**Your objective**
Copy out the part of the records that begins with the line containing "Click arrow beside" and ends with the line containing "This screenshot has width=1600, height=923.", including both of those lines, and nothing more.

**Extracted entries**
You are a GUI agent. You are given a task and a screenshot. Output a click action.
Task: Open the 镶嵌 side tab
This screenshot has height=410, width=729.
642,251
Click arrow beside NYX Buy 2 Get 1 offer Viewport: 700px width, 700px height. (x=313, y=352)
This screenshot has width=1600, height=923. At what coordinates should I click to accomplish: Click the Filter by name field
==
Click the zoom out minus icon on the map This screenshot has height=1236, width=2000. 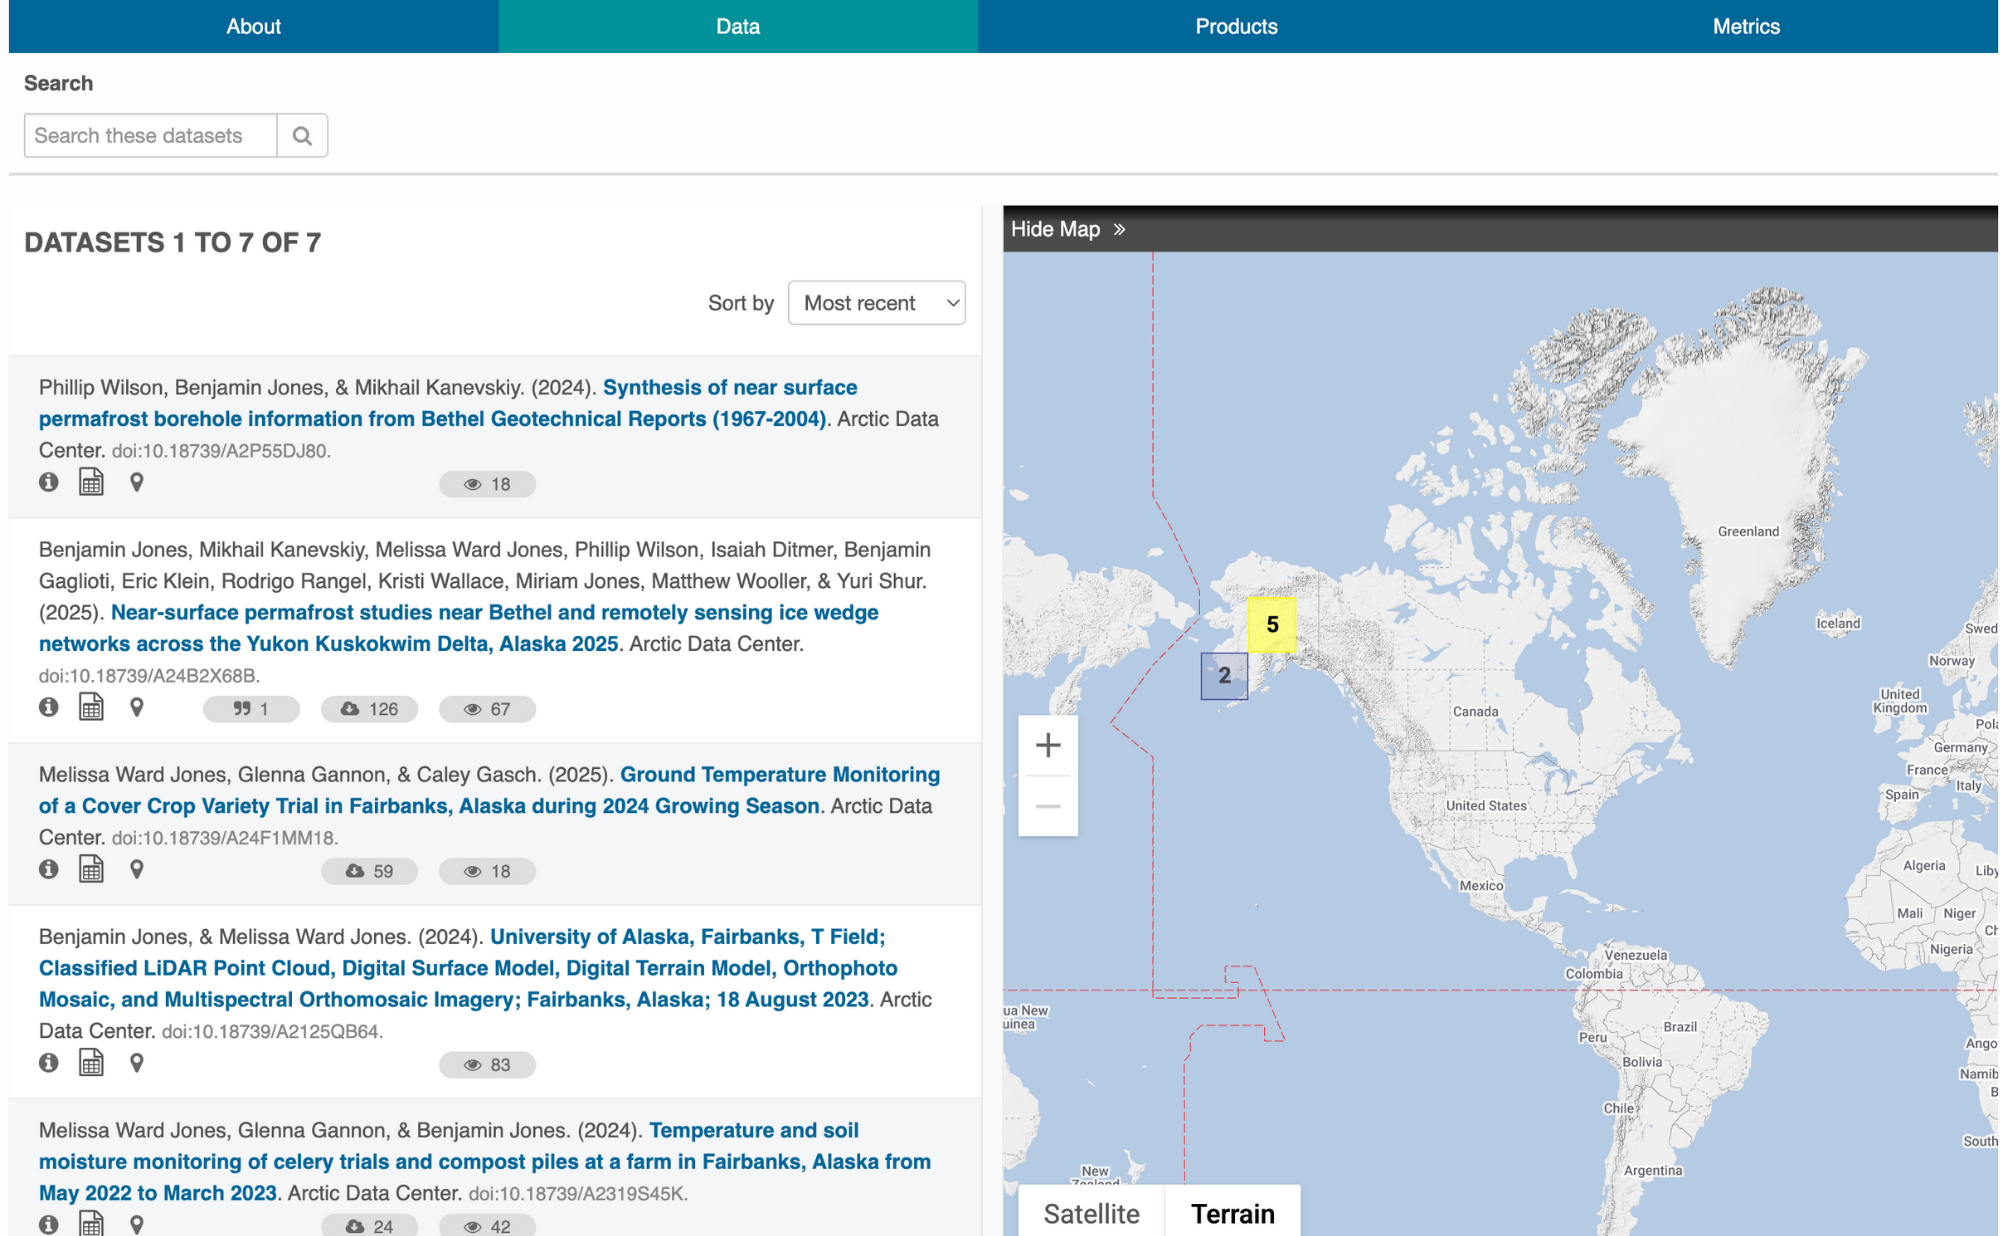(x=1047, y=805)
---
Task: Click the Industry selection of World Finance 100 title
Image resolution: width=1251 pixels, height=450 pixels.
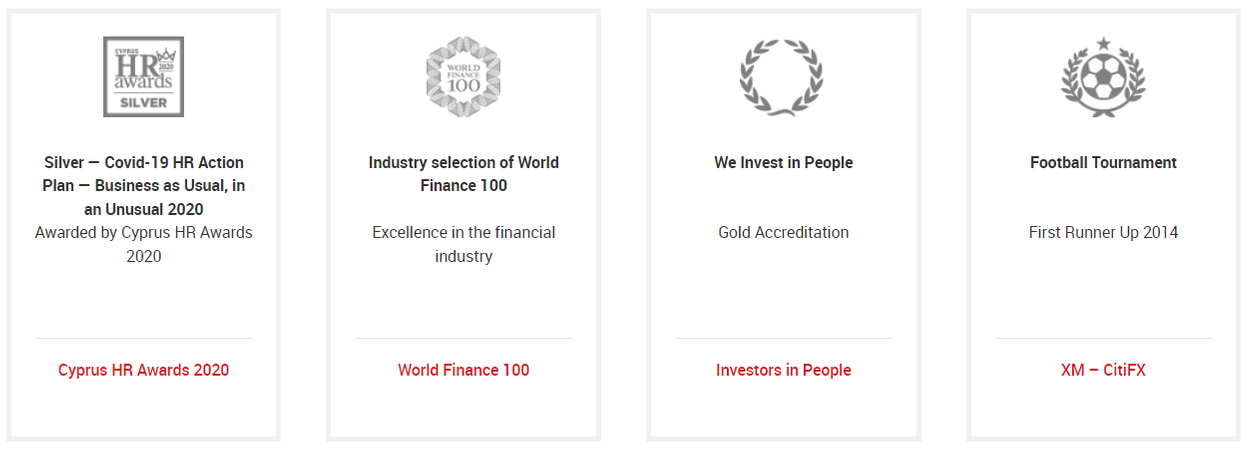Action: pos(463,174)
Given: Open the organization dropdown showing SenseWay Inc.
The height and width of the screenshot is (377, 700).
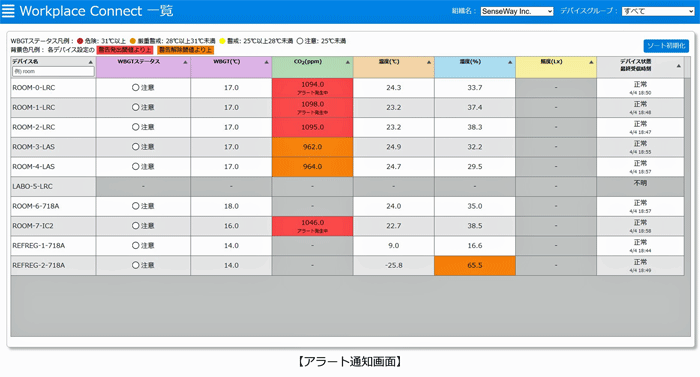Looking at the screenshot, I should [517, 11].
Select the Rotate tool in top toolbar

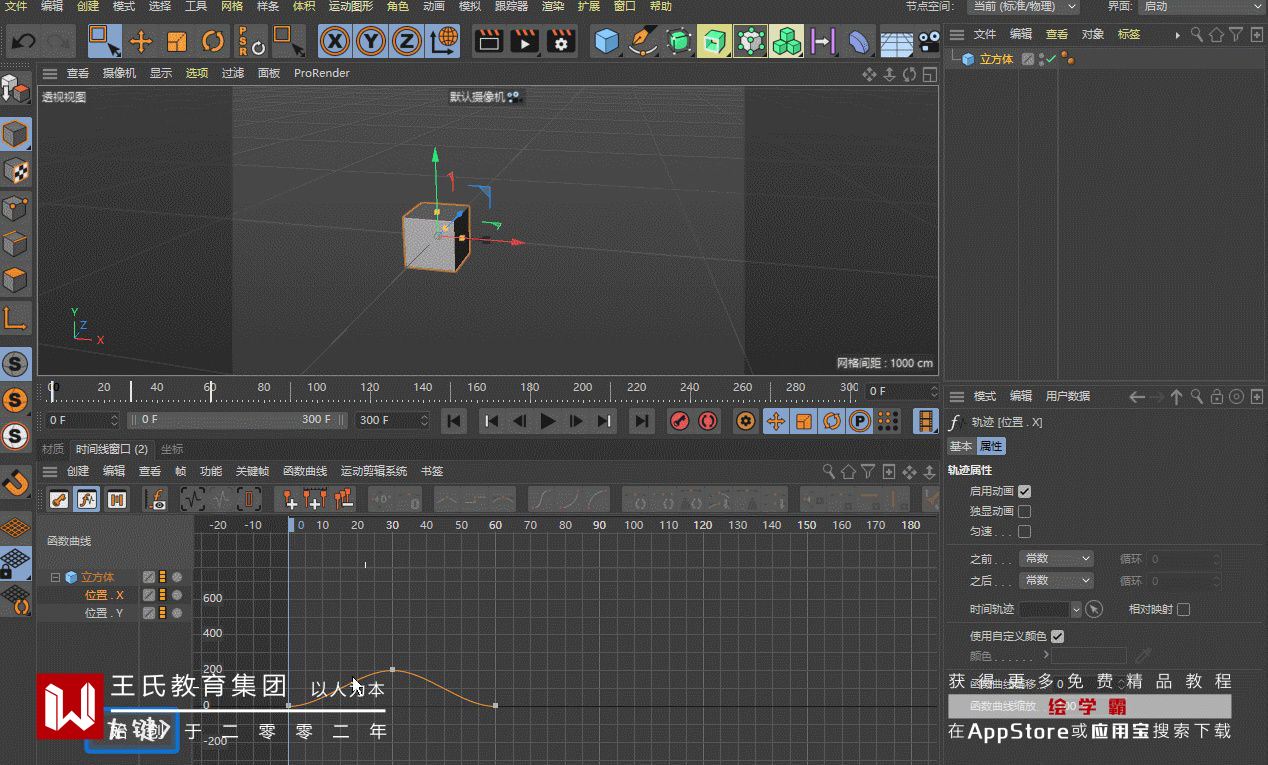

**The response**
Click arrow beside NYX Buy 2 Get 1 offer Viewport: 700px width, 700px height. (x=313, y=352)
This screenshot has width=1600, height=923. At what coordinates should I click to accomplish: Click the Filter by name field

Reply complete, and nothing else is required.